“Endometriosis is a condition where tissue from the uterine lining decides to grow in other random parts of your body, causing pain. This can interfere with fertility and overall health and honestly — happiness,” Culpo wrote, calling the condition excruciatingly painful. “I have been in agony for years around my period and I was misdiagnosed countless times by doctors,”
Culpo added that before being diagnosed, she was often told by doctors that her ultrasounds looked normal and to just take Tylenol. “I think you just need to rest more, periods are always uncomfortable for people,” Culpo quoted one doctor saying before adding, "Painful periods are not normal!!!”
It takes adults with the painful condition an average of 6.7 years to be accurately diagnosed, according to the medical journal Current Obstetrics and Gynecology Reports. Emma Roberts recently spoke out about having gone undiagnosed for years, despite struggling with “debilitating cramps and periods,” in an interview in Cosmopolitan.
Unfortunately, many women with endometriosis can relate to the experience of having their symptoms brushed off by doctors. As Culpo points out, the condition can be difficult to diagnose because doctors are unable to see it on ultrasounds; diagnosis often requires surgery.
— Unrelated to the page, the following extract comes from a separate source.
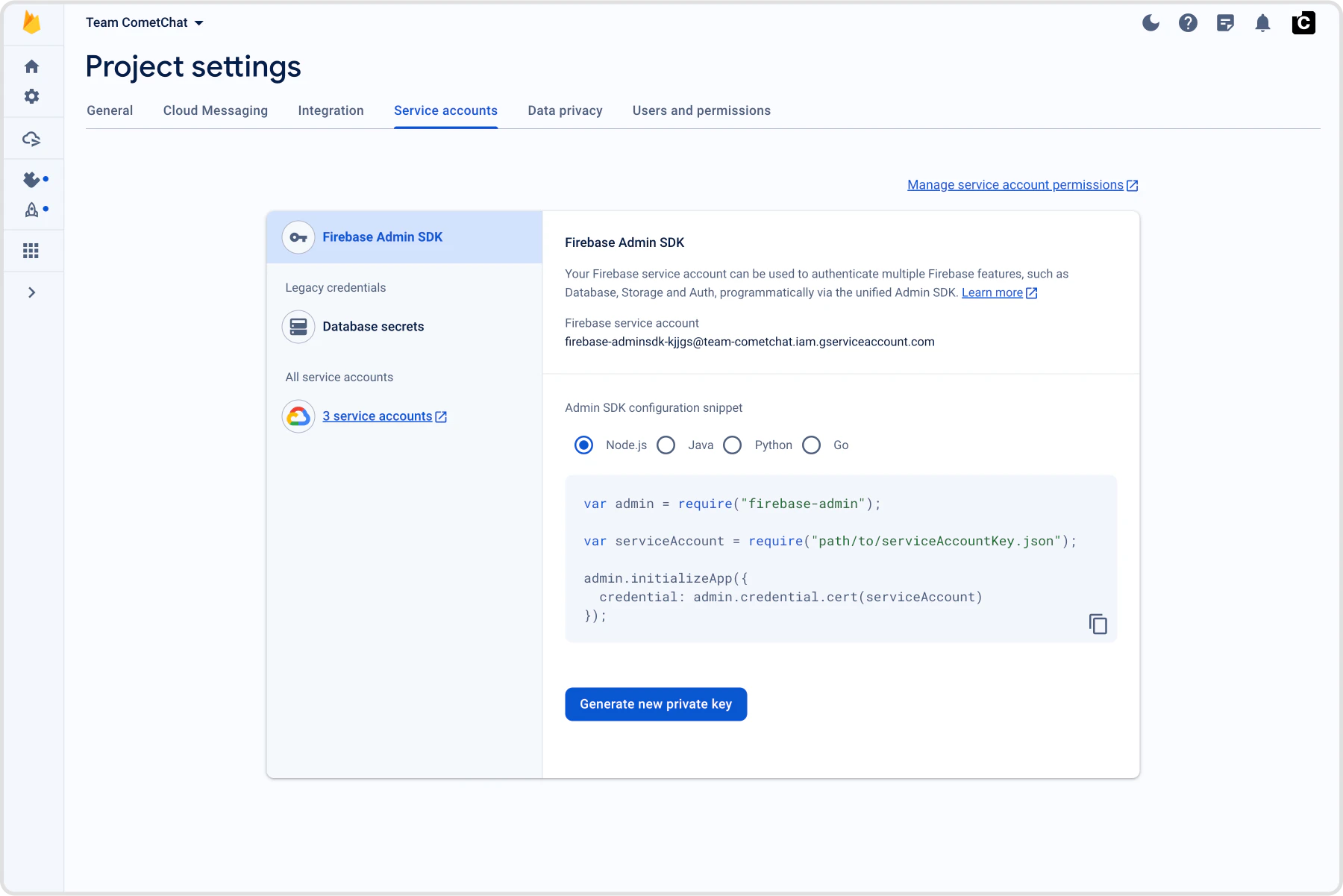1343x896 pixels.
Task: Click the settings gear in the sidebar
Action: (x=32, y=96)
But studies have also shown that doctors often don’t take women’s pain as seriously as men’s, which may also explain why it takes people so long to be diagnosed.
Culpo first opened up about having the condition this past August in an Instagram story. "There's a surgery you can get for it but I don't want to get," she said at the time.
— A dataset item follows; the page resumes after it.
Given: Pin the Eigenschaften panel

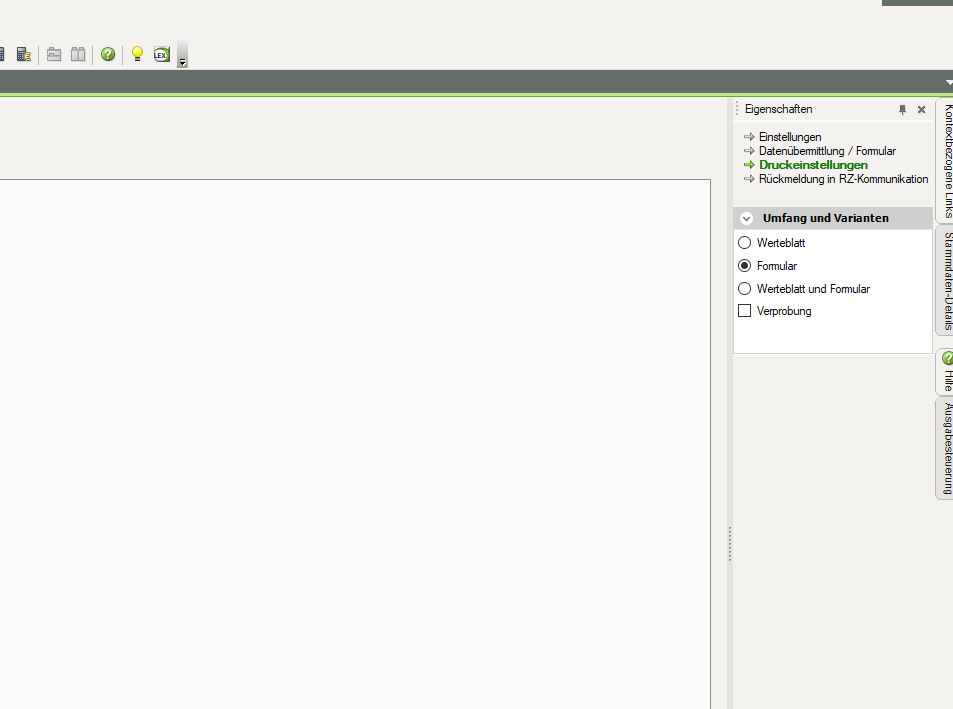Looking at the screenshot, I should [x=902, y=110].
In her more recent post, Culpo thanked the medical staff at the healthcare organization Atrium Health, calling them “literal angels.” The first two pictures show Culpo in her hospital bed, and the third shows her stomach with three, heart-shaped pieces of gauze taped to her midsection.
Culpo ended her caption with a shout-out to other people with endometriosis. “I understand the depression, and overall loneliness that can occur with a condition that is so painful yet so hard to be interpreted by other people outside of the body. It’s hard when chronic pain is not validated and you don’t get an answer or understanding,” Culpo wrote. “To my Endo warriors, I will continue to spread more awareness around endometriosis so that your symptoms can be validated. You are not alone and you are so strong!!!!”